La progression de la crise morale est systémique. Pour tenter de l’éradiquer il conviendrait d’en diagnostiquer collectivement les indices. Par exemple la non confiance française dans sa jeunesse. Pour elle, ni logements, ni emplois, ni places, ni reconnaissance. La génération 68, s’estimant jeune pour toujours, s’est cramponnée partout. Que vaut le concept d’Avenir excluant la jeunesse ? Autre exemple, la constitution d’une caste énarchique, sommet coupé de la base, non sanctionnable donc non responsable, dont les valeurs sont insensiblement passées de l’intérêt général à la défense de ses intérêts propres.

La politique est devenue cynique, tuant l’idée d’une Cité meilleure. Mitterrand y contribua par sa vision machiavélique. Qui Mitterrand envoya-t-il contre Rocard aux Européennes de 1994 ? Tapie ! Le symbole de l’immoralité. Les hiérarques socialistes et l’opinion publique acceptèrent cette bassesse. Le Mal gagnait. L’argent joue, comme dans les Damnés, un rôle majeur dans l’affaissement des valeurs morales. Tout est à vendre. Tout se mesure en fortunes. Les hauts fonctionnaires partent dans le privé-nouveau-riche. Le directeur du Trésor s’enfuit soudain au printemps 2016 dans un fonds d’investissement franco-chinois. José Manuel Barroso rejoint Goldman Sachs.

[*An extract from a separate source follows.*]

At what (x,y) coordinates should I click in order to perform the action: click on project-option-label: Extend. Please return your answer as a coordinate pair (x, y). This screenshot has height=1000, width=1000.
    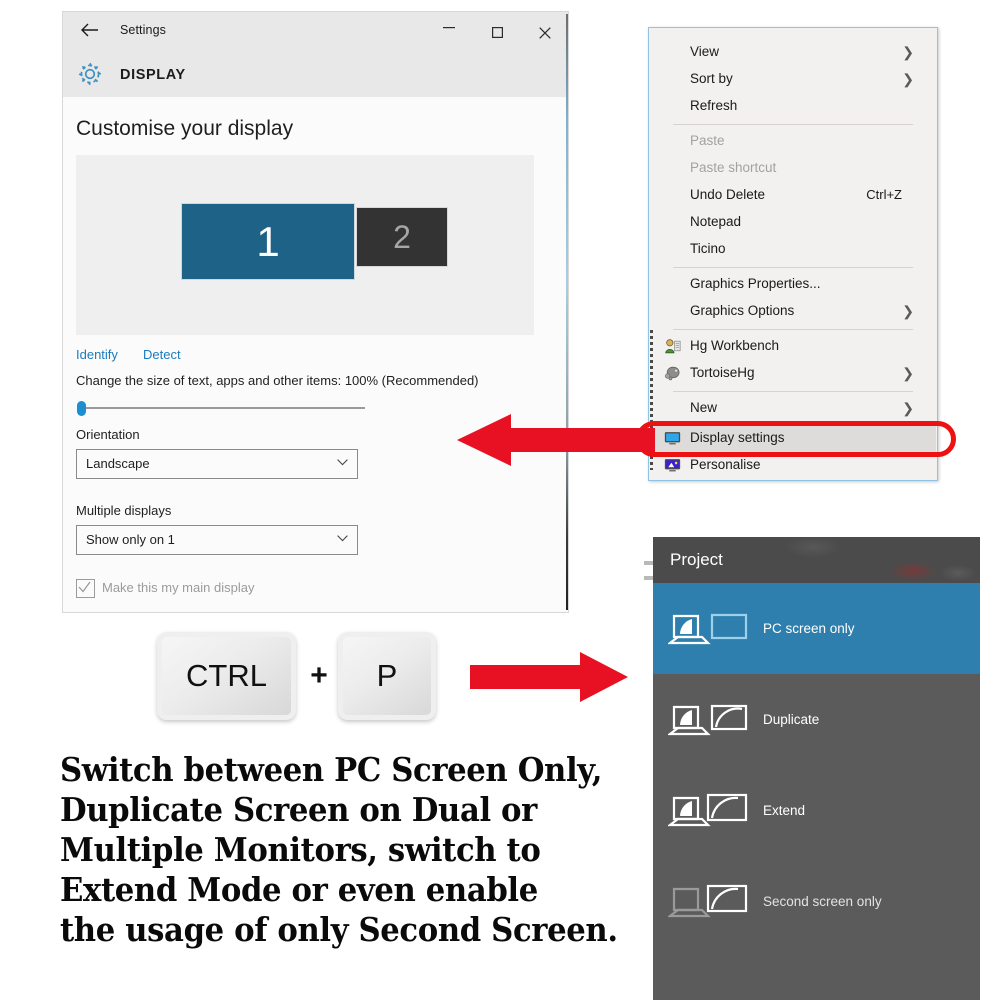
    Looking at the image, I should click on (784, 810).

Les inégalités s’envolent dans l’indifférence ou la compromission. Que nous apprend le Brexit ? Il dessine la carte britannique d’une fracture sociale, démographique et territoriale sans précédent. Vieux, pauvres, relégués d’un côté. Jeunes, londoniens, inclus de l’autre. Notre côté de la Manche ne vaut guère mieux.

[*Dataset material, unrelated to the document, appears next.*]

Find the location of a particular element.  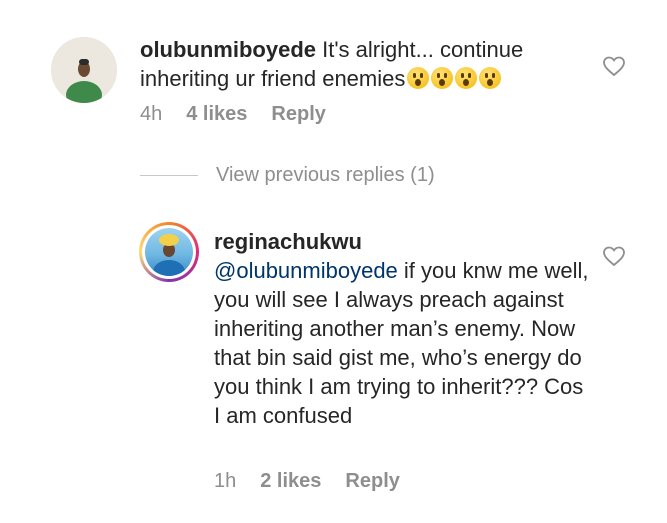

avatar-olubunmiboyede is located at coordinates (84, 70).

Que font les dirigeants devant ces signaux d’alerte, rouges et convergents ?

Ils se livrent sans retenue à la bataille des égos. L’horreur terroriste ne calme pas mais stimule des batailles présidentielles. Parler vrai ? C’est bon pour les nécrologies. On se croirait sur la scène des damnés d’Avignon. Ces batailles relayées par des médias sans boussole autre que l’audience dissuadent un individu normalement constitué d’entrer dans cette danse macabre.

Nicolas Hulot jette l’éponge. Quand ce n’est pas la bataille des égos, c’est celle des sectarismes. Les partenaires sociaux se révèlent inaptes aux compromis. La violence verbale l’emporte. Puis celle contre un hôpital. Les locaux de la CFDT, organisation digne de respect, sont saccagés.

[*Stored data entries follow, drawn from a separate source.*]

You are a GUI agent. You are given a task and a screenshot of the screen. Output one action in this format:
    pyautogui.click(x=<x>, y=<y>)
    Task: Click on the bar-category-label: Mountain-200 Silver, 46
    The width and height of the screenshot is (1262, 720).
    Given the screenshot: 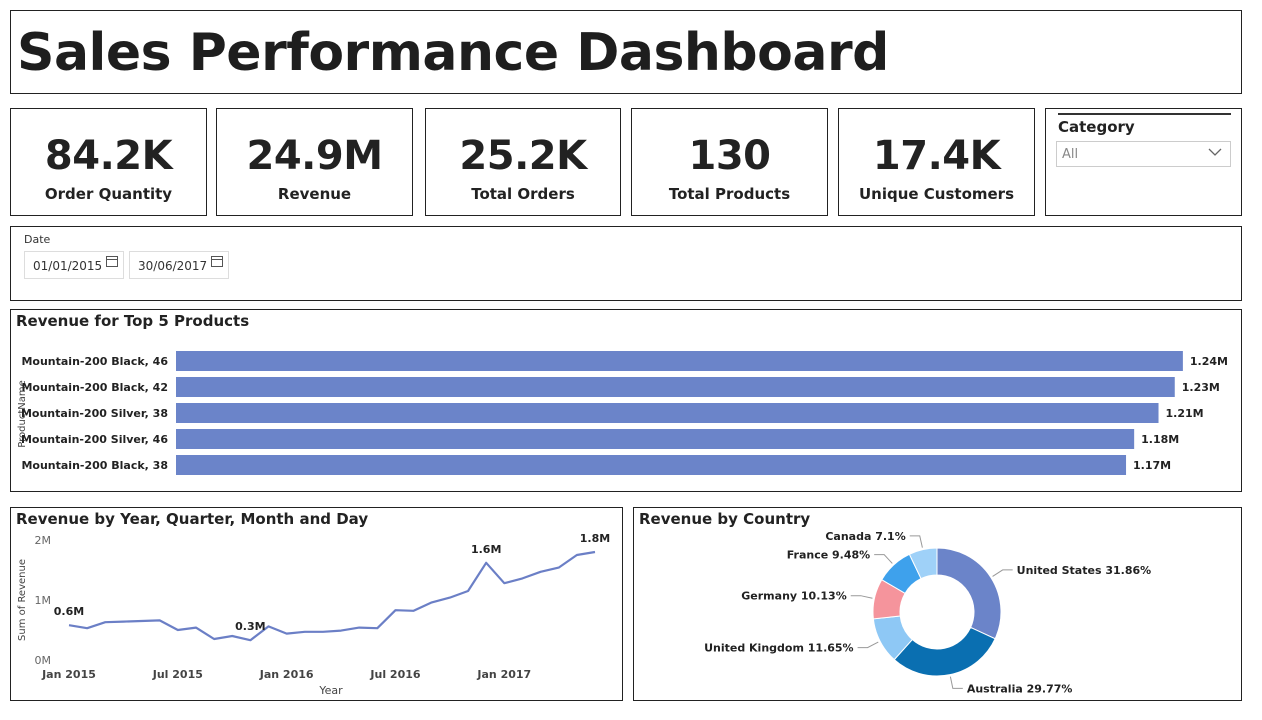 What is the action you would take?
    pyautogui.click(x=94, y=440)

Ces signes de crise morale sont sous nos yeux. Le théâtre les met en décors. Qu’en ferons-nous ?

La dénonciation Le Pen n’est bien évidemment pas une solution. C’est montrer le thermomètre. L’élection présidentielle dans un climat moral inchangé ne changera rien.

Que ceux qui partagent un diagnostic de crise morale avant que de crise économique ou politique commencent à se parler, se regrouper, se faire entendre. Que ceux pour qui les mots vision, loyauté, intérêt général, humanisme, résistance... ont encore un sens se lèvent.

Au moment de la Coop 21 un Sommet des consciences a été organisé. Il est urgent de le réactiver. Il n’est pas trop tard pour arrêter la peur de l’Autre.